The Uribe administration did not contribute to sustainability or democracy in Colombia. In fact, during his government, he merged the Ministry of Environment with the Ministry of Housing. This action shows the lack of interest in environmental issues. It also shows a vision of using the territory solely for resource extraction in the years that he was in power that continues today. On the other hand, the dominant position of his and his party against the peace process with the FARC does not contribute to the social sustainability of the country.
Finally, we consider that the event is organized in a way that does not encourage dialogue nor civil debate. Uribe already has multiple channels to spread his predatory policies on the environment and peace in Colombia. We believe that the university forum should not be the space to echo a single perspective. We believe that for there to be a respectful dialogue from the academy, it is necessary to maintain a balance in viewpoints when selecting guests to a panel.

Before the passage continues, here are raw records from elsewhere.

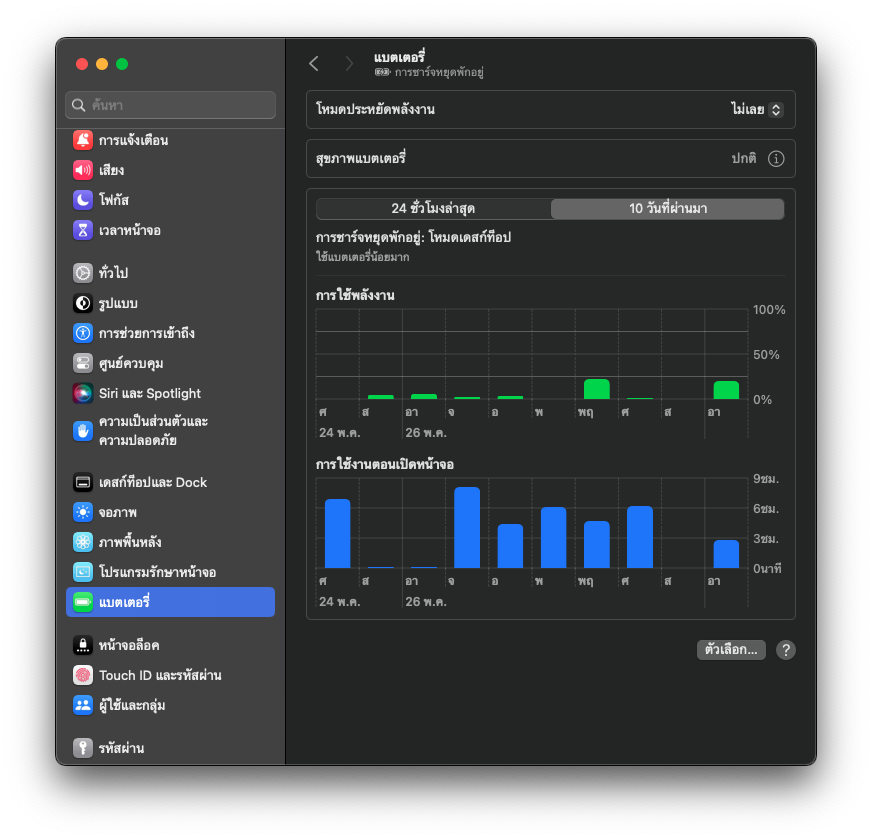Image resolution: width=872 pixels, height=839 pixels.
Task: Click the เวลาหน้าจอ hourglass icon
Action: [83, 230]
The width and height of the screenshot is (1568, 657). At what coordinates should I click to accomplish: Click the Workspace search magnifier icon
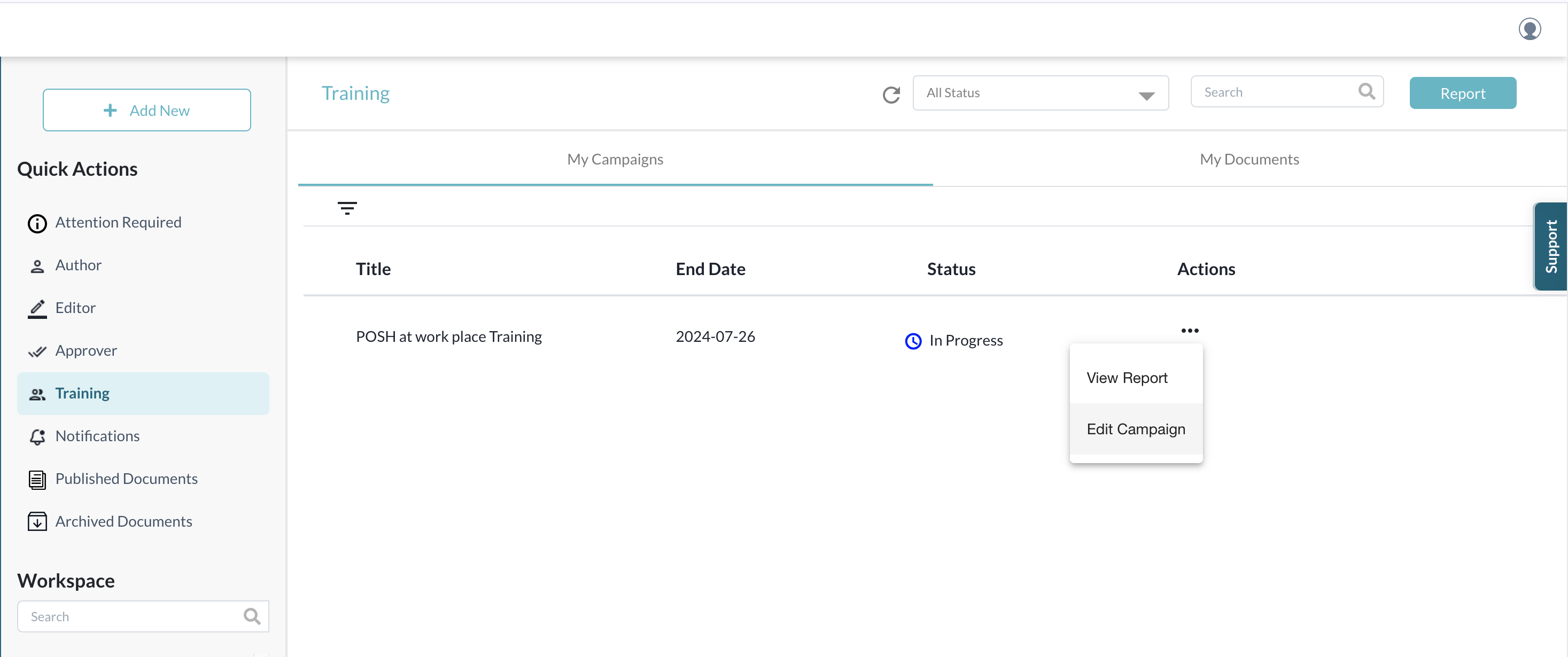[x=252, y=616]
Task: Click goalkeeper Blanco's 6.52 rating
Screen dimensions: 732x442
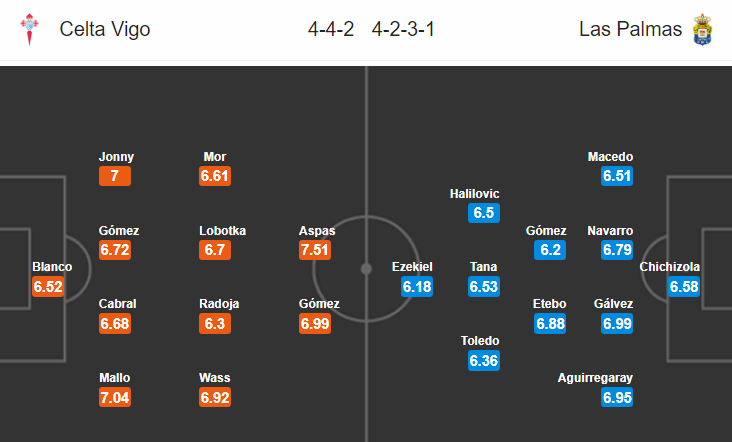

The conversation currently features a highly polarized panelist who was asked to “share his journey and insights in pursuit of citizen and environmental security,” when his record clearly shows this journey to be one against citizen and environmental security. With concern, we note the absence of other voices. This goes against the NYU John Brademas Center mission to “ensure that opinions and ideas on these issues are expressed, debated, and formulated for action.” We demand that the voices of those who have been affected by the extractive policies headed by Uribe and his administration and that of the Centro Democrático be included in this event.